QR-Codes sind momentan groß in Mode, zumal sie sich in wenigen Sekunden leicht erzeugen lassen. Zu diesem Zweck findet man im Netz jede Menge QR-Code-Generatoren wie beispielsweise goqr.me.
Gerade für den crossmedialen Einsatz im Marketing schlagen QR-Codes eine Brücke zwischen der klassischen Anzeige, dem Prospekt oder auch dem Plakat hin zu den Online-Medien. In diesem Fall verweist der QR-Code meistens auf einen Link, der zu den betreffenden Informationen im Netz führt. Der Code kann leicht vom Printmedium mit der Smartphone-Kamera eingelesen werden, um dann die betreffenden Informationen auf dem Handydisplay anzuzeigen. Der Link muss somit nicht mehr umständlich per Hand eingegeben werden, was gerade bei einem Handy eine umständliche Angelegenheit ist.
Bei der Anwendung von QR-Codes werden oft wesentliche Fehler gemacht, die beim Anwender zu Frustration und Ablehnung führen. Hier drei Don’ts, die es unbedingt zu vermeiden gilt:
1. Der QR-Code wird mit einer normalen Website verlinkt, die nicht für mobile Anwendungen optimiert wurde.

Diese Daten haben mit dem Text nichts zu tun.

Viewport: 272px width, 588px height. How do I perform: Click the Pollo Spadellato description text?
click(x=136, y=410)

Es ist erstaunlich, in wie vielen Anzeigen dieser Fehler zu finden ist. Niemand wird den Code mit seinem Desktop-Rechner einscannen. In der Regel wird das Smartphone (in seltenen Fällen vielleicht auch mal ein Tablet) mit einem 3 bis 4 Zoll-Bildschirm genutzt. Kein Anwender möchte sich auf solch einem kleinen Display eine normale Website anschauen oder ein Produkt im Online-Shop kaufen.

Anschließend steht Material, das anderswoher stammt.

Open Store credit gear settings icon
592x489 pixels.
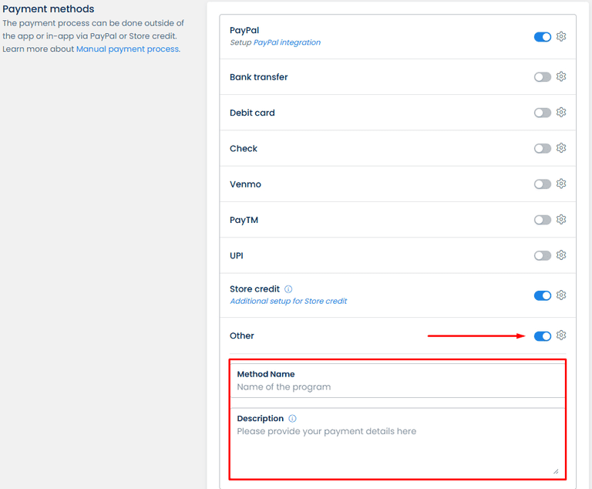tap(561, 295)
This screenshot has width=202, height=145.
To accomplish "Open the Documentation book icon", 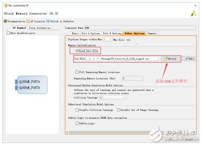I will [5, 21].
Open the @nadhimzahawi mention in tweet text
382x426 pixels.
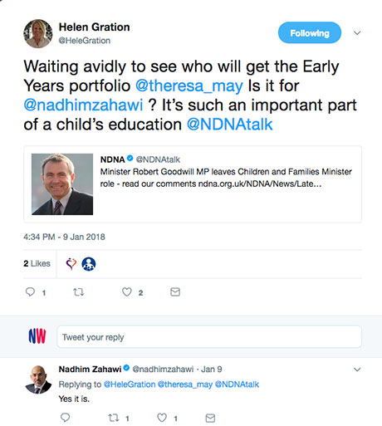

Der QR-Code muss entweder auf eine spezielle Landingpage verweisen, die für mobile Anwendungen optimiert wurde oder er verweist auf ein Video, das beispielsweise auf YouTube hochgeladen wurde. Bei einem YouTube-Video empfehle ich, einen Link zwischenzuschalten, also nicht direkt auf das YouTube-Video zu verweisen. Denn wenn das Video durch ein anderes ersetzt werden muss, ändert YouTube automatisch den Link (sie können nie denselben nutzen) und Sie müssten Ihre Prospekte oder Visitenkarten, auf denen Ihr QR-Code gedruckt wurde, erneuern. Haben sie einen Link dazwischen geschaltet (wie in dem hier abgebildeten Code), können sie von dort aus wieder auf das neue Video verlinken. Selbstverständlich können Sie auf diese Weise auch ein aussagekräftiges Tracking einrichten.

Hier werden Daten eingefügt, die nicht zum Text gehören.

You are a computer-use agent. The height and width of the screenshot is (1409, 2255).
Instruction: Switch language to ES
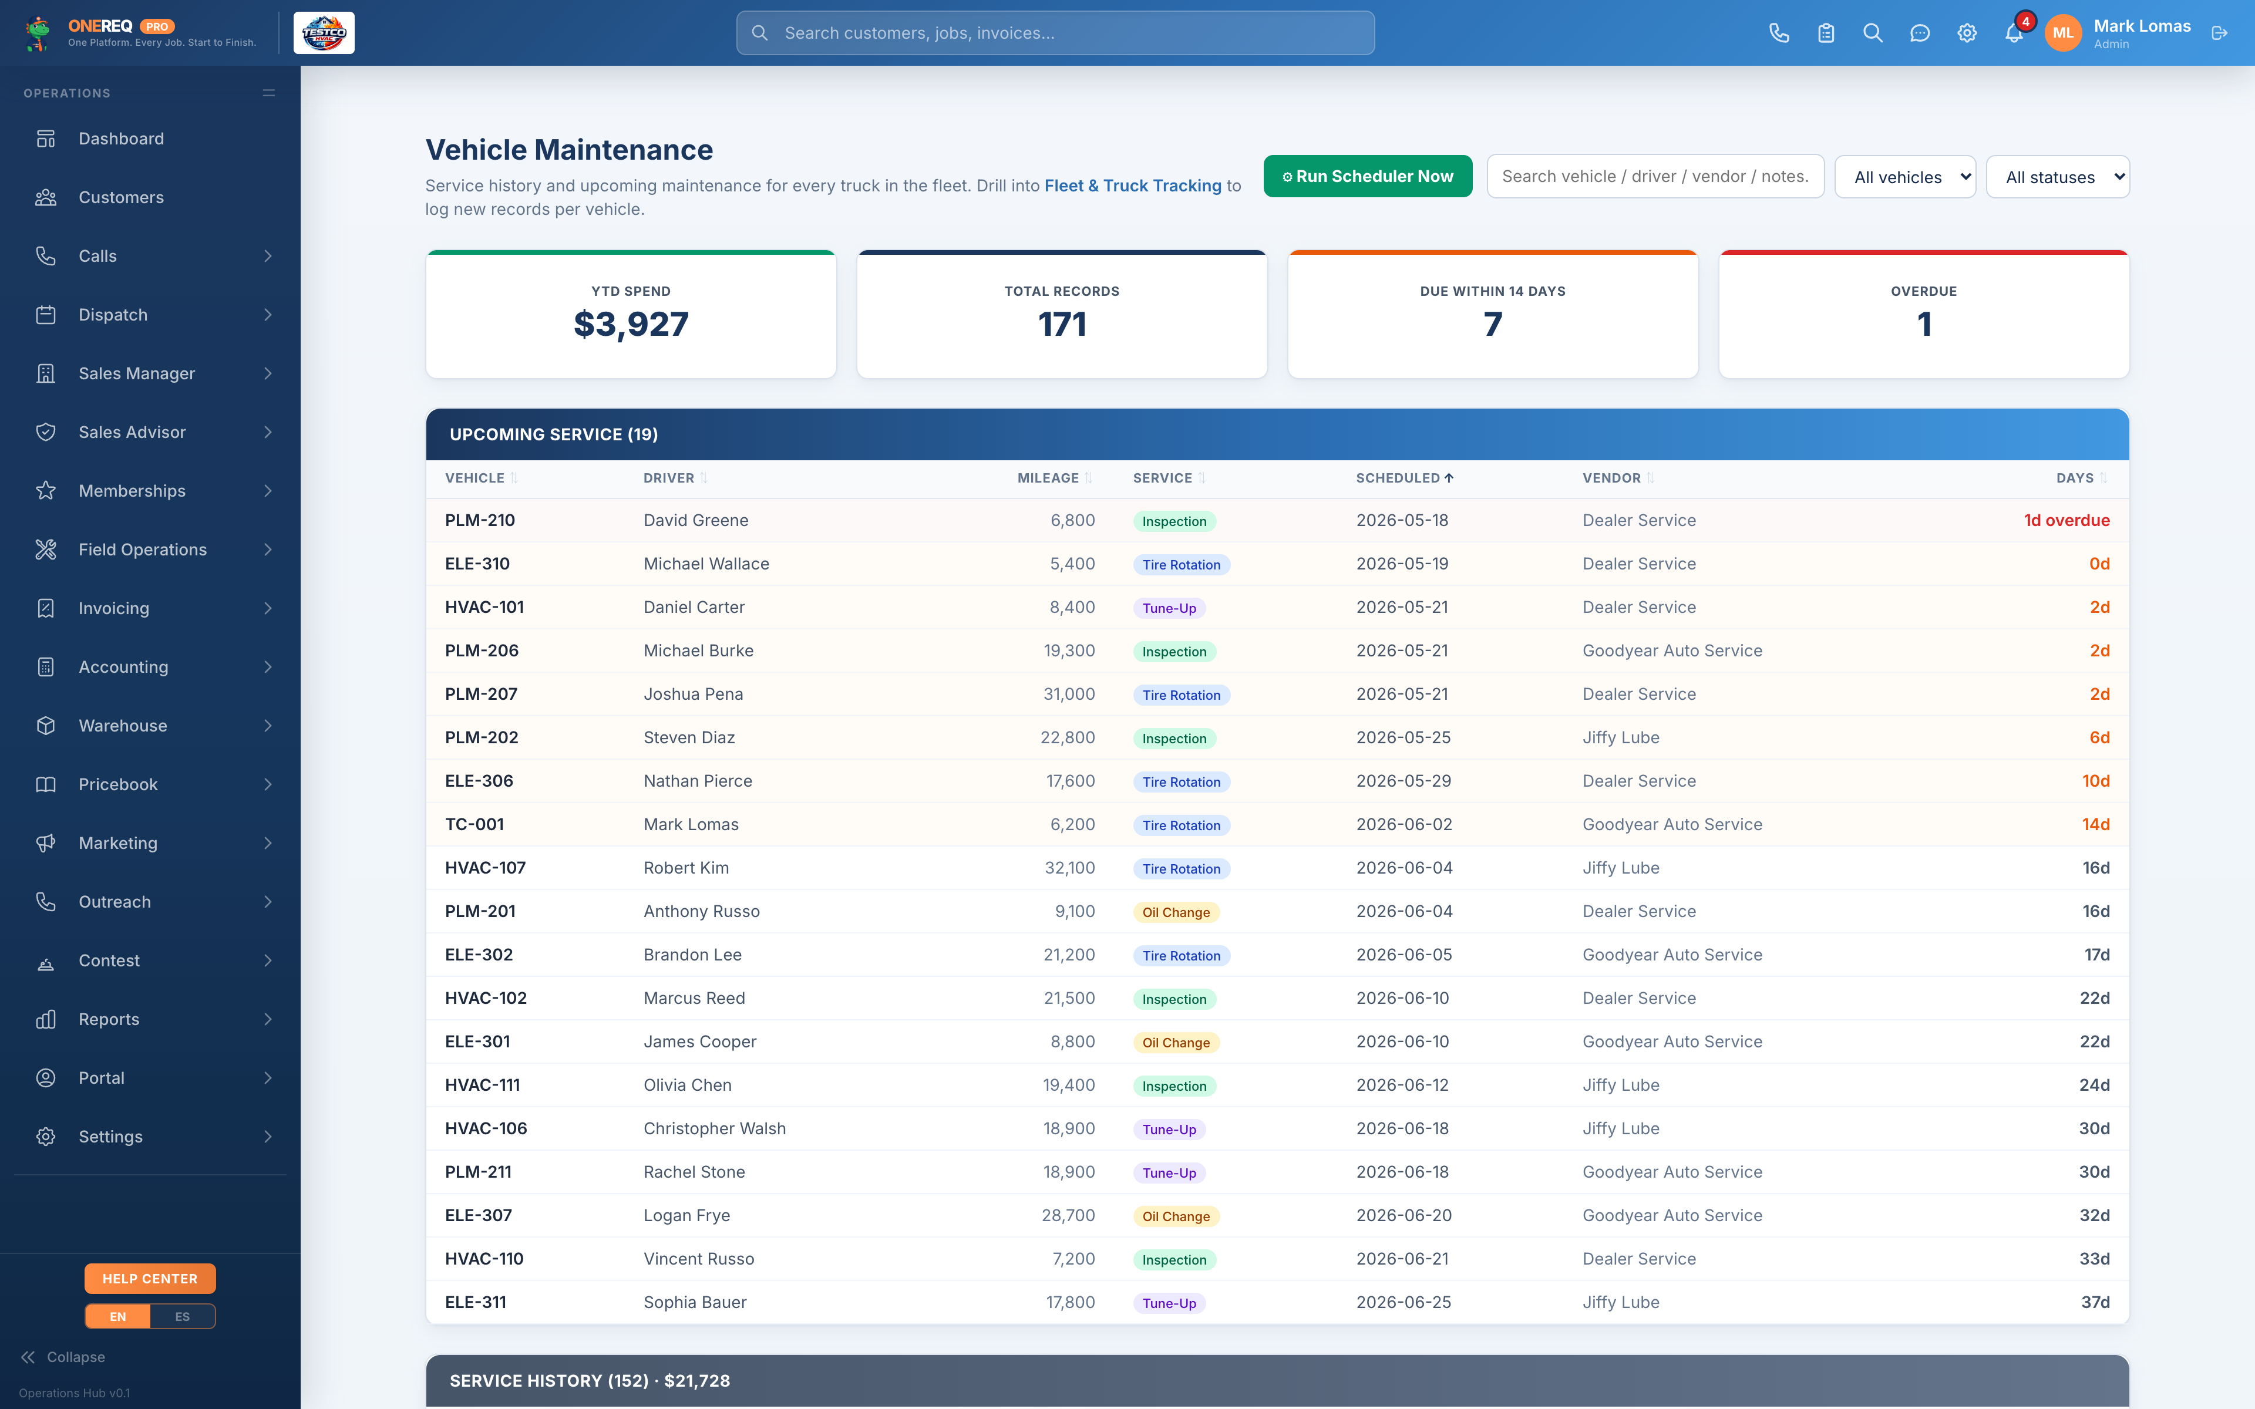pos(183,1316)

2. Die Abbildungsgröße des QR-Codes ist zu klein
Eine Abbildungsgröße von 25 x 25 mm sollte nicht unterschritten werden. Trotzdem ist dieser Fehler häufig anzutreffen. Zum Testen sollte nicht das neueste Smartphone verwendet werden, denn ob ein klein abgebildeter Code noch eingelesen werden kann, hängt entscheidend von der Linse und der Autofocus-Qualität des verwendeten Handys ab. Man bedenke, die meisten User verfügen nicht über das modernste Technikequipment und eine Leseverweigerung des Codes führt direkt zu einer Frustration und somit auch häufig zu einer Angebotsablehnung des Users.
3. Der QR-Code ist zu sehr durchdesigned
Ein gestalteter QR-Code ist zwar schön anzuschauen, aber er kann auch erhebliche Probleme bereiten. Farbige Codes benötigen in der Regel eine längere Zeit zum Lesen und gestaltete Codes sind nach dem Druck für viele Handys nicht mehr erkennbar. Auch hier ist die Kameraqualität des Smartphones entscheidend. Wer den sicheren Weg gehen möchte, der sollte den klassischen Schwarz-Weiß-Code wählen.
Richtig angewendet können QR-Codes ein effektives Marketingtool sein, zumal sie momentan den Spaßfaktor und den Reiz des Neuen auf ihrer Seite haben.